The growing epidemic of type 2 diabetes affects over 8.3% of the US population and presents a major challenge to healthcare systems and public health. An additional 7 million people have undiagnosed diabetes and over 79 million have pre-diabetes, which if unrecognized and untreated can progress to full-blown diabetes. Although screening and diagnostic tests are routinely available, health systems struggle to diagnose patients with diabetes in a timely manner. In fact, clinical diagnosis lags 8-12 years behind the onset of glucose dysregulation, resulting in diagnostic delays and the presence of diabetes complications at the time of diagnosis. Among patients engaged in clinical care without a known diagnosis of diabetes, nearly all patients have random plasma glucose (RPG) data available which potentially provides valuable, early warning safety signals regarding the need for further diabetes testing.
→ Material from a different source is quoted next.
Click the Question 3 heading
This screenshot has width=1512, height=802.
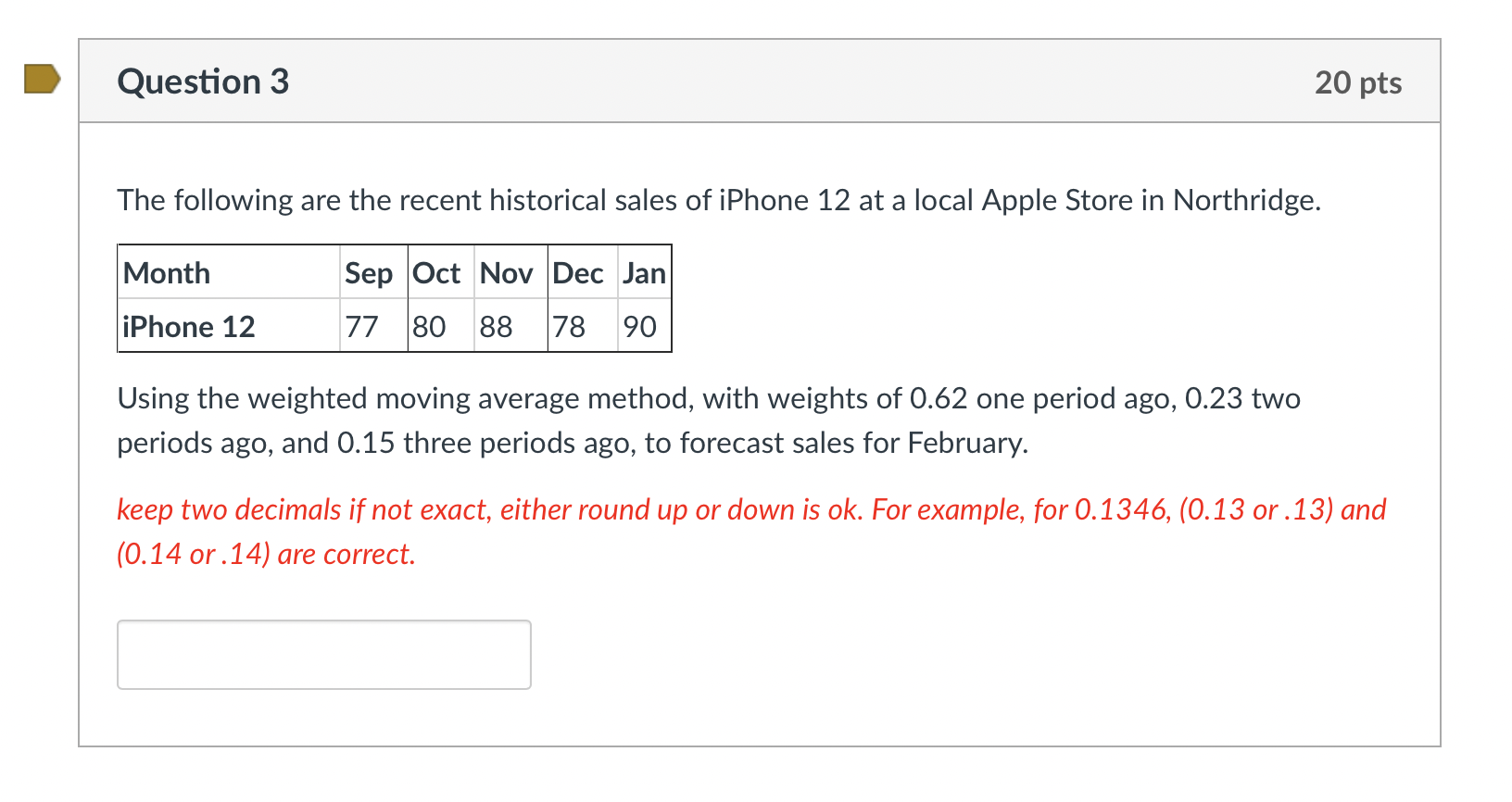203,81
However, elevated glucose values are commonly unrecognized and over 60% of abnormal values are not followed-up with diabetes testing in a timely fashion. Opportunities exist to leverage existing data within electronic medical records (EMR) to identify patients in need of further diabetes testing and develop systems-based solutions to reduce: 1) failures in following-up abnormal glucose tests, 2) delays in diagnosing diabetes, and 3) frequency of missed diagnoses of diabetes.
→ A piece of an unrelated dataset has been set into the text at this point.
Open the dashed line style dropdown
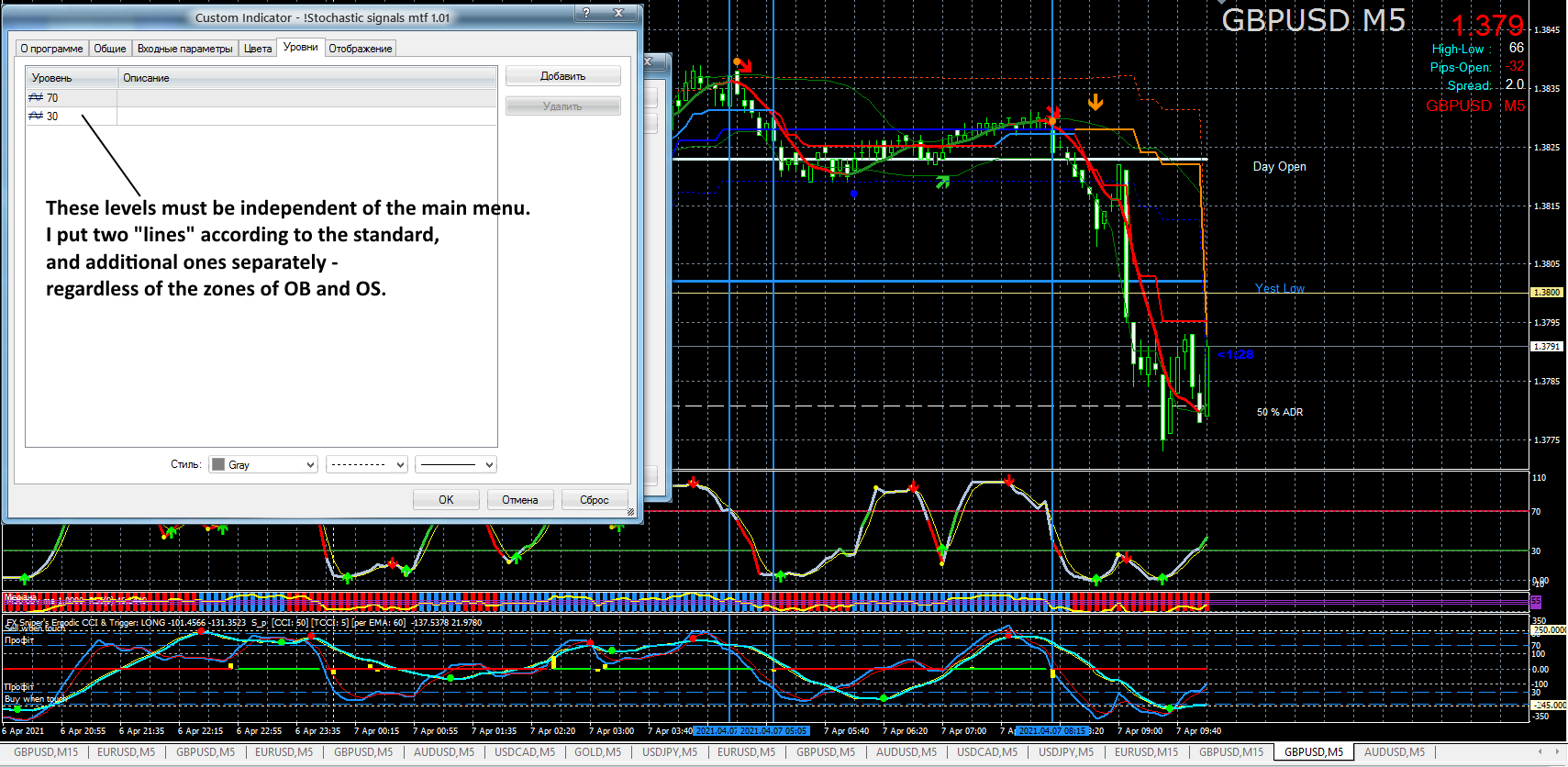1568x767 pixels. point(367,465)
This proposal will leverage the Epic EMR at the University of Texas Southwestern Medical Center (UTSW) to improve the detection and follow-up testing rates of abnormal glucose values in real-world practice.

The investigators will conduct a cluster randomized, pragmatic trial comparing the effectiveness of a clinical decision support strategy versus usual care to reduce failures in timely follow-up of abnormal RPGs.

The investigators will focus on the cohort of 20,000 established patients cared for by 31 attending physicians in three outpatient, adult primary care practices at UTSW (two general internal medicine one family medicine and one geriatric practice). Primary care providers (PCPs) will be randomized to either the clinical decision support intervention or usual care. Providers in the clinical decision support/intervention arm will receive clinical decision support that identifies abnormal random glucose values and prompts providers to conduct diabetes screening. Outcomes will be tracked at the patient level and all subjects will be followed for 12 months to assess rates of follow-up diabetes testing, time to testing, rates of subsequent diabetes diagnosis, and time to diagnosis. Data on study eligibility, patient clinical risk factors and sociodemographics, provider and visit characteristics, and outcomes will be ascertained using the comprehensive Epic EMR. The investigators hypothesize that the visit-based provider decision support will be superior to usual care.